David Holt
Photo by Jamie Karutz for Riverwalk Jazz, copyright 2010
David Holt
Host

David Holt is a musician, storyteller, historian and television host as well as the long-time host of Riverwalk Jazz. Throughout his professional career, Holt has been devoted to performing and preserving traditional American music and stories. He plays ten acoustic instruments, has released numerous award-winning recordings of traditional mountain music and southern folktales, and has four Grammy Awards to his credit.

Holt is well known for his many television appearances. He is host of public television’s Folkways, a North Carolina program that travels the southern mountains visiting traditional craftsmen and musicians. David also hosts the PBS series Great Scenic Railway Journeys, and has served as host of The Nashville Network’s Fire on the Mountain, Celebration Express and American Music Shop series. He was a frequent guest on Nashville Now and The Grand Ole Opry. David can also be seen in the popular Coen brothers film, O Brother, Where Art Thou?

A native of Garland, Texas, Holt’s family moved to Pacific Palisades, California, while he was in junior high school. He recalls his early musical and storytelling influences: “I grew up in a family of informal storytellers, and there was plenty to tell about our wild and wooly Texas forefathers. Storytelling was just a natural part of family life for me. I never thought about telling stories in public until I began to collect mountain music and came across interesting and unusual anecdotes from mountain folks. I began to use these stories in concerts and realized the power storytelling holds.”

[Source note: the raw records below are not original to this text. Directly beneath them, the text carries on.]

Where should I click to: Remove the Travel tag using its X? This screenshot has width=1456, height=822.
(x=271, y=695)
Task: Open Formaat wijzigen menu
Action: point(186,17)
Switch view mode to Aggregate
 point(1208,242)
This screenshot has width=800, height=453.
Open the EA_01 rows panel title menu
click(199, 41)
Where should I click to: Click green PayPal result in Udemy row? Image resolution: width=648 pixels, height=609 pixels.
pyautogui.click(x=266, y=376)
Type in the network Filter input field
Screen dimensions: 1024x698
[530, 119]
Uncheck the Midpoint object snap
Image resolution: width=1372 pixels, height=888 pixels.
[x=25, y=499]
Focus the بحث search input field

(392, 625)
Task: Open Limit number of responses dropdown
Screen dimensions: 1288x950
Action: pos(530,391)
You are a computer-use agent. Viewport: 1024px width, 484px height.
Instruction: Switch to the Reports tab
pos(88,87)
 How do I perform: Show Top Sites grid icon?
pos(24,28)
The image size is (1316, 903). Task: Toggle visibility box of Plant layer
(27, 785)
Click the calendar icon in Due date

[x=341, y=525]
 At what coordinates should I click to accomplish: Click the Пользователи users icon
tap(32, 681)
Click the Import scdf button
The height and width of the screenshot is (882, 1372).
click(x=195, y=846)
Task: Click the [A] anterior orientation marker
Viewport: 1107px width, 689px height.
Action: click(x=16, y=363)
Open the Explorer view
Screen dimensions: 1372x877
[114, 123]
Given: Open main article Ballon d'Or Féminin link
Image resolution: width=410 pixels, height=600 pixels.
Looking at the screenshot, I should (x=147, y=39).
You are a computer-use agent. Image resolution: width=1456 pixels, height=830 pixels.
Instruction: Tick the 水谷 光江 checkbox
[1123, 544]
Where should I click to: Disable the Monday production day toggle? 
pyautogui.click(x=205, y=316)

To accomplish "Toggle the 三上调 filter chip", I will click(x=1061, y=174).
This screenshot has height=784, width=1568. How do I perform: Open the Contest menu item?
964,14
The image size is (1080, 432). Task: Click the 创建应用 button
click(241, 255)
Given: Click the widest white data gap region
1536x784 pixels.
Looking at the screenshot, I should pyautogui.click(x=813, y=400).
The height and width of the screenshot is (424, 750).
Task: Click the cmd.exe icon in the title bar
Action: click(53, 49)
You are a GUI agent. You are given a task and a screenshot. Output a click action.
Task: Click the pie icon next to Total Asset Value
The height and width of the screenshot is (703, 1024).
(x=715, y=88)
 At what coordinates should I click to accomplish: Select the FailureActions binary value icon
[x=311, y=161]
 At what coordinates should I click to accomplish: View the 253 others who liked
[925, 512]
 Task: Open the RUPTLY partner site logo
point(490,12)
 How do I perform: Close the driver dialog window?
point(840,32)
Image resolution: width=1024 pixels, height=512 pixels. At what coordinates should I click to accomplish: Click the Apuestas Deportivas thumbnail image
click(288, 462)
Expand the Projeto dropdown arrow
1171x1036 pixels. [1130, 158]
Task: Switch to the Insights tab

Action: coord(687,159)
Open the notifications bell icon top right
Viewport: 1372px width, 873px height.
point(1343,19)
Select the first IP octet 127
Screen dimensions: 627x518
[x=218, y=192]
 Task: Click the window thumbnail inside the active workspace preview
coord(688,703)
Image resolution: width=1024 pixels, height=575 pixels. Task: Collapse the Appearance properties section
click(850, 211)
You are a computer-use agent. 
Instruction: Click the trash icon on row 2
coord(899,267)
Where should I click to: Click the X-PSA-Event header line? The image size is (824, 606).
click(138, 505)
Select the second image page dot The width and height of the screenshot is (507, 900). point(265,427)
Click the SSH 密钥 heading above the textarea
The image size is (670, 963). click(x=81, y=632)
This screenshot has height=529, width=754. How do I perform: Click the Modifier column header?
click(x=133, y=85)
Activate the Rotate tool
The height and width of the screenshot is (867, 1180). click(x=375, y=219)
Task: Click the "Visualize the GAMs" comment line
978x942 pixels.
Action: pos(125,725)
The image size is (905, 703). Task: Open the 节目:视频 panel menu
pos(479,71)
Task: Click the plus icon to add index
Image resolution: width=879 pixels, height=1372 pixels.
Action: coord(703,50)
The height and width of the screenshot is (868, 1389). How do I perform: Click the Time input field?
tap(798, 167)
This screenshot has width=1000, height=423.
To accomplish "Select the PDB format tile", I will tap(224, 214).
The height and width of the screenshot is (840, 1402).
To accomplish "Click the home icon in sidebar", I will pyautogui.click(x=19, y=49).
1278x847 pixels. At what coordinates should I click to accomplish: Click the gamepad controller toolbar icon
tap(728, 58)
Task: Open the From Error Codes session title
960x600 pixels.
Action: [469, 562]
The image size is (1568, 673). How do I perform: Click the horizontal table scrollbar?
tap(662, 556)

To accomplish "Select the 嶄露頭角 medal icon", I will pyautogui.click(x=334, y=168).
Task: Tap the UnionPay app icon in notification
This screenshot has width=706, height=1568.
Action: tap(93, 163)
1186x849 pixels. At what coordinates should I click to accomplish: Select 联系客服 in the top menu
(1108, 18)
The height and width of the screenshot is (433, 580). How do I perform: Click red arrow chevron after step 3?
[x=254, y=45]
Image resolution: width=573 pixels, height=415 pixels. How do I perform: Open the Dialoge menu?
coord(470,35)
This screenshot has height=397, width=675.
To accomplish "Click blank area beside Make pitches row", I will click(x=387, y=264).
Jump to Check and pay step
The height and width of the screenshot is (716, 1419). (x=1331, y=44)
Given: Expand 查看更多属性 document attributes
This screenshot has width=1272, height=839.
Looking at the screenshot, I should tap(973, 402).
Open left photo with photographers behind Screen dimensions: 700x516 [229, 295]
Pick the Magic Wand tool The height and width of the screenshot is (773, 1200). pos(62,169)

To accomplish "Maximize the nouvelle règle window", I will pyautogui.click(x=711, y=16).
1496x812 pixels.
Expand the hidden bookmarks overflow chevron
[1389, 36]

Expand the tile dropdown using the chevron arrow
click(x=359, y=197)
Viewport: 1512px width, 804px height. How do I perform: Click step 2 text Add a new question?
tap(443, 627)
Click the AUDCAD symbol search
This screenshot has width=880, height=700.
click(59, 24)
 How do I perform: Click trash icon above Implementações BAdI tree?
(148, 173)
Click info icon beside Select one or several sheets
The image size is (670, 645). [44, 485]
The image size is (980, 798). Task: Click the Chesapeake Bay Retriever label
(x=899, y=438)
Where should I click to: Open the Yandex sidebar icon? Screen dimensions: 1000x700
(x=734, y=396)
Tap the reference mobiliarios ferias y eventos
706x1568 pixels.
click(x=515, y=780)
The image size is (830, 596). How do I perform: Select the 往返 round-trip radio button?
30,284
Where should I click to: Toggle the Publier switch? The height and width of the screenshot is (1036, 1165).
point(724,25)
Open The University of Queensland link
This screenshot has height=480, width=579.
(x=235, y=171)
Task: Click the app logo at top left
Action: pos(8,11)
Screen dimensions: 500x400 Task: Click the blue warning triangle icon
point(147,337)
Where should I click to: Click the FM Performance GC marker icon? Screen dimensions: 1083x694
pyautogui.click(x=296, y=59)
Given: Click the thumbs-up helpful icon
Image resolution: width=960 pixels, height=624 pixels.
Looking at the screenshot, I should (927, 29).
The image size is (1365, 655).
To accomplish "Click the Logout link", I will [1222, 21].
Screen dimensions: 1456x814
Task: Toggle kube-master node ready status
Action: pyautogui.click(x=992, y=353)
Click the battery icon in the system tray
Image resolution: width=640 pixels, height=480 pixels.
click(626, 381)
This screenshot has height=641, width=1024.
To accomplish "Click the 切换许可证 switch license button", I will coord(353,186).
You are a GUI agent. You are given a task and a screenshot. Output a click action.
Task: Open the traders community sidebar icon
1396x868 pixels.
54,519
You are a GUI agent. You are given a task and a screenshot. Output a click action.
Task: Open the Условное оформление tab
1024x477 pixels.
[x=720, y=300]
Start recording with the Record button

Since 1981, Holt has pursued a full-time career in entertainment. In 1975, Holt founded and directed the Appalachian Music Program at Warren Wilson College in Swannanoa, North Carolina. It is the only program of its kind in which students study, collect and learn traditional music and dance.

Today, he brings to the concert stage the fun and spirit of old-time music and storytelling. An evening with David Holt offers tales, ballads and tunes told, sung and played on the banjo, slide guitar, guitar, harmonica, bones, spoons and jaw harp. His audiences are constantly involved, learning to play the paper bag, applauding the vitality of his clog dancing, listening to the haunting sound of a 122-year-old mountain banjo, or being spellbound by a ghost story.

In 2002, Doc Watson and David won two Grammy Awards for Best Traditional Folk Recording for Legacy, a three-CD collection of songs and stories reflecting Doc Watson’s inspiring life story. Doc and David toured together from 1998 until Doc’s death in 2012.

In 1989, Holt began work as the host of the then newly established public radio series, Riverwalk, Live From the Landing, now known as Riverwalk Jazz. Holt describes how this long-running collaboration started:

"People often ask how I got the job as host of Riverwalk Jazz since I don’t play jazz and am known as a country musician and storyteller. It happened that in 1989, producer Margaret Moos Pick, who had produced A Prairie Home Companion with Garrison Keillor, was looking for a host of Riverwalk Jazz that could tell a story, interview older musicians and not sound like Garrison…and I got the job!

"It has been a great education for me. The classic jazz era is the same historical time period that fascinates me with mountain music. Riverwalk Jazz covers the music that was being played in cities in the first half of the 20th Century. The golden age of old-time mountain music took place in the countryside in the same time period. Two great musics, rural and urban, running side by side."

Serving as the voice of Riverwalk Jazz for over two decades, David's appreciation of vintage jazz and its present-day players has grown: "There is no better band in America playing vintage jazz than The Jim Cullum Jazz Band, and it has been my privilege to hear their great music all these years. The greatest names in jazz have been guests on Riverwalk and it has been a thrill interviewing them and spending time together. To be able call artists like Clark Terry, Doc Cheatham, Dick Hyman, Milt Hinton and Topsy Chapman friends is an honor."

Producer Margaret Pick applauds David Holt’s contribution to the Riverwalk Jazz series. “David’s natural talents as a storyteller have made it possible for us to give voice to the complex and exciting story of jazz as it evolved in the first half of the 20th century. His ability to see the story, and then tell it convincingly, has allowed us to impart complicated narratives and illustrate them sonically with historical recordings of the music or voices of the era. And, he’s been able to make musicians remarkably at ease as he interviews them on stage. We’ve captured wonderful live moments with Lionel Hampton, Doc Cheatham, Bob Haggart, Sweets Edison, and many more. David has made a tremendous contribution to Riverwalk Jazz.”